Her first book was published by Éditions de L'Observatoire[24] in 2021, in French, titled "On ne naît pas engagé, on le devient - Nous avons tous le choix[4] ", i.e. We are not born engaged, we become - We all have the choice. Barbe strongly defends the inclusion in society of migrants and refugees, as a tremendous opportunity and an essential human commitment. “The world today has 70 million refugees. In 2050, they will be 300 million. How to move from welcoming to cohesion? Between sensationalist hashtags that divide more than they unite and a political world often tempted by hypernationalist rhetoric, the alternatives are numerous." Alice Barbe notes in her book.
In August 2021, Barbe helped the French government in evacuating afghan refugees, and participated to the rescue of nearly 120 afghan people.[25] [26] In 2022, she launches a civic led mobilization to support evacuation for people fleeing Ukraine.[27]

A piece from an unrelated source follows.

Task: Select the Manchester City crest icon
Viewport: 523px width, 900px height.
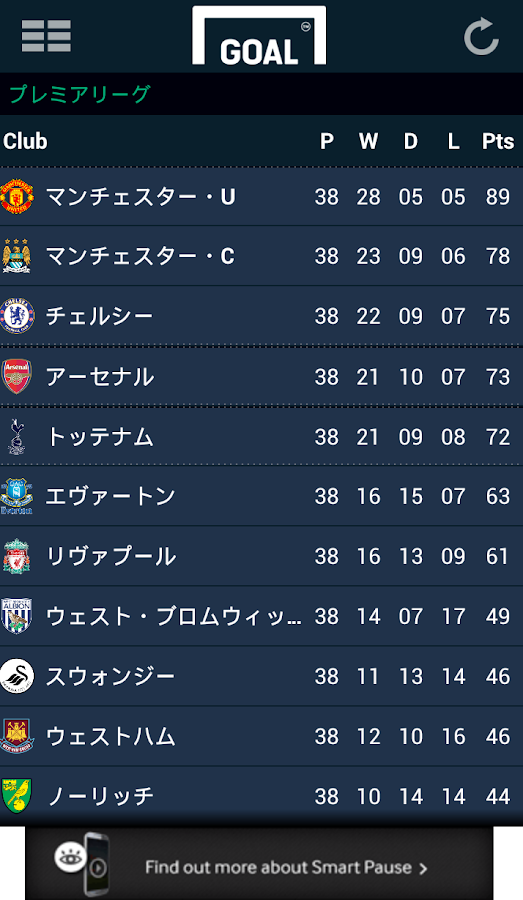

In 2022, Alice Barbe leaves her position of CEO of SINGA, handling over to former presidential candidate Benoit Hamon, and co-found a new organization with Michka Bengio, the Academy for Future Leaders, to support civic leaders willing to enter politics.[28] [29] [1] For this, she received the award of Young Positive Leader from Jacques Attali in February 2022.[30] With the academy, they intend to support civic leaders with track record in fighting for social justice to enter the political arena.[31] The first cohort counts 13 participants, including Priscillia Ludosky, co-founder of the Yellow Vests movement, Clélia Compas, a humanitarian activist, or Stephane Ravacley, a baker famous for his hunger strike to protest against deportation of his apprentice.[32]
The academy offers intensive classes on public policy, leadership, personal development, and hosts sessions with political leaders such as former French President François Hollande, co-founder of Justice Democrats Zack Exley, or Tunisian activist Omezzine Khelifa.